**Task details**
In the article below on the year's first killings in Northern Ireland, copy word for word the passage starting at "New year, old" and ending at "in recent years.".

**Excerpt provided**
New year, old ways. While the politicians recover their voices, the Provos and the Loyalists and the British Army go right on blasting away – nine people died violently in the first six days of the bright new year, three of them to mark, in the IRA's inimitable fashion, the opening of Mr Atkins' conference [political party talks organised by the Northern Ireland secretary].
For Northerners, the string of deaths had the distinction of taking us past the 2,000 mark, though probably few noticed as it happened. When killings come as fast and as frequently as they have done in the past week, only the small personal details register at the time.
Later, when the names and places recede in the mind’s eye, then, perhaps, will perspective be established. Later it will be possible to realise that there have been worse, or at least as bad, beginnings in recent years.
For the moment, the list alone sinks in.
In the first minutes of the year a girl died from bullet wounds in a Belfast hospital. She was 16, one of a family of 13 children living off the Falls.
A man brought her and a boy with his foot half shot away to the Royal and drove away again, quickly, in a bullet-riddled car. Soldiers said that they had fired on a similar car half-an-hour earlier. It had been stolen and hadn’t stopped when they waved it down.

**Entries provided**

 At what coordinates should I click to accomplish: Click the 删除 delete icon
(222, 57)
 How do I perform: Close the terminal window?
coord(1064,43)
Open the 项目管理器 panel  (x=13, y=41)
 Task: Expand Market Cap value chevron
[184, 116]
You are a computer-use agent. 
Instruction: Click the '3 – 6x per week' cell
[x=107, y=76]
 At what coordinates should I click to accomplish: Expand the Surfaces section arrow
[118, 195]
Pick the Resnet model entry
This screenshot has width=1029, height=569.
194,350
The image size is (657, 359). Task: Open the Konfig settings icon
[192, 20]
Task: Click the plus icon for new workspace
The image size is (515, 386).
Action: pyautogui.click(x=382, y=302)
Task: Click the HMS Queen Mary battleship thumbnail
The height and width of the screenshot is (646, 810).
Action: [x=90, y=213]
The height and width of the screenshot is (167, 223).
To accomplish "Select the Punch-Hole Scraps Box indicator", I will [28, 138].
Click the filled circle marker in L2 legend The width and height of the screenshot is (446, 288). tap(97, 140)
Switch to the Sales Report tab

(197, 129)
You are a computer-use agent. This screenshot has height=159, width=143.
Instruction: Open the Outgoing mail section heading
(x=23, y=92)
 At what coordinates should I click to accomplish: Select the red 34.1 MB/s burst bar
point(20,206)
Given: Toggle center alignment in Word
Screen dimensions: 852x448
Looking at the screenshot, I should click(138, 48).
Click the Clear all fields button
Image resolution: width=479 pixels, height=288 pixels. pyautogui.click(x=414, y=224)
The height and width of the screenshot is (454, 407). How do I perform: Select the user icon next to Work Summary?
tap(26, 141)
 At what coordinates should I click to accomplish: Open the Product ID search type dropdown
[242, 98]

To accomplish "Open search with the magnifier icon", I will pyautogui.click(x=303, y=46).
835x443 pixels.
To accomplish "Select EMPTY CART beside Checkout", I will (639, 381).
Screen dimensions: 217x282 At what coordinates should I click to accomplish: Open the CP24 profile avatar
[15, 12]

**Worked solution**
New year, old ways. While the politicians recover their voices, the Provos and the Loyalists and the British Army go right on blasting away – nine people died violently in the first six days of the bright new year, three of them to mark, in the IRA's inimitable fashion, the opening of Mr Atkins' conference [political party talks organised by the Northern Ireland secretary].
For Northerners, the string of deaths had the distinction of taking us past the 2,000 mark, though probably few noticed as it happened. When killings come as fast and as frequently as they have done in the past week, only the small personal details register at the time.
Later, when the names and places recede in the mind’s eye, then, perhaps, will perspective be established. Later it will be possible to realise that there have been worse, or at least as bad, beginnings in recent years.